**BRIEF:**
Every record below should appear in your answer, copied exactly.

** INPUT follows **

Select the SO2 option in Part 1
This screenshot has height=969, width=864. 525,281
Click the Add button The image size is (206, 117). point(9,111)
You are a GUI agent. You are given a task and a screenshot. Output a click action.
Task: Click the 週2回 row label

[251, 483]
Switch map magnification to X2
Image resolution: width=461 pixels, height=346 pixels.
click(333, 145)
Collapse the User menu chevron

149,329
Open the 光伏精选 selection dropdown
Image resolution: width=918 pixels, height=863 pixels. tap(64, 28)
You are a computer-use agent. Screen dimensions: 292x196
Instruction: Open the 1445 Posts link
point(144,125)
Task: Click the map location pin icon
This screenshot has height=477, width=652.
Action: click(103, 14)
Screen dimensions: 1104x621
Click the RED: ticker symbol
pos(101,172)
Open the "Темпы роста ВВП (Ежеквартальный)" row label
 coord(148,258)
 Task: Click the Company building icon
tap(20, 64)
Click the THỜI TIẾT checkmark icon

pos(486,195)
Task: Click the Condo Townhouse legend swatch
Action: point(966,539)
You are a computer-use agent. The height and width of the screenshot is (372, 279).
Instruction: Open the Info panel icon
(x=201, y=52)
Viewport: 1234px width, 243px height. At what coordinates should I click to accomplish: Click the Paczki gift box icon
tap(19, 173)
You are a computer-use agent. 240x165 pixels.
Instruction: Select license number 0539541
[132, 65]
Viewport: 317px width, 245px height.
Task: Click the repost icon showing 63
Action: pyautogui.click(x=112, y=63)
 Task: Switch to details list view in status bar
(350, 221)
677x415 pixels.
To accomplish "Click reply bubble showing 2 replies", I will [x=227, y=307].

** End of INPUT **

**WRITTEN ANSWER:**
Select the SO2 option in Part 1
This screenshot has height=969, width=864. 525,281
Click the Add button The image size is (206, 117). point(9,111)
You are a GUI agent. You are given a task and a screenshot. Output a click action.
Task: Click the 週2回 row label

[251, 483]
Switch map magnification to X2
Image resolution: width=461 pixels, height=346 pixels.
click(333, 145)
Collapse the User menu chevron

149,329
Open the 光伏精选 selection dropdown
Image resolution: width=918 pixels, height=863 pixels. tap(64, 28)
You are a computer-use agent. Screen dimensions: 292x196
Instruction: Open the 1445 Posts link
point(144,125)
Task: Click the map location pin icon
This screenshot has height=477, width=652.
Action: click(103, 14)
Screen dimensions: 1104x621
Click the RED: ticker symbol
pos(101,172)
Open the "Темпы роста ВВП (Ежеквартальный)" row label
 coord(148,258)
 Task: Click the Company building icon
tap(20, 64)
Click the THỜI TIẾT checkmark icon

pos(486,195)
Task: Click the Condo Townhouse legend swatch
Action: point(966,539)
You are a computer-use agent. The height and width of the screenshot is (372, 279).
Instruction: Open the Info panel icon
(x=201, y=52)
Viewport: 1234px width, 243px height. At what coordinates should I click to accomplish: Click the Paczki gift box icon
tap(19, 173)
You are a computer-use agent. 240x165 pixels.
Instruction: Select license number 0539541
[132, 65]
Viewport: 317px width, 245px height.
Task: Click the repost icon showing 63
Action: pyautogui.click(x=112, y=63)
 Task: Switch to details list view in status bar
(350, 221)
677x415 pixels.
To accomplish "Click reply bubble showing 2 replies", I will [x=227, y=307].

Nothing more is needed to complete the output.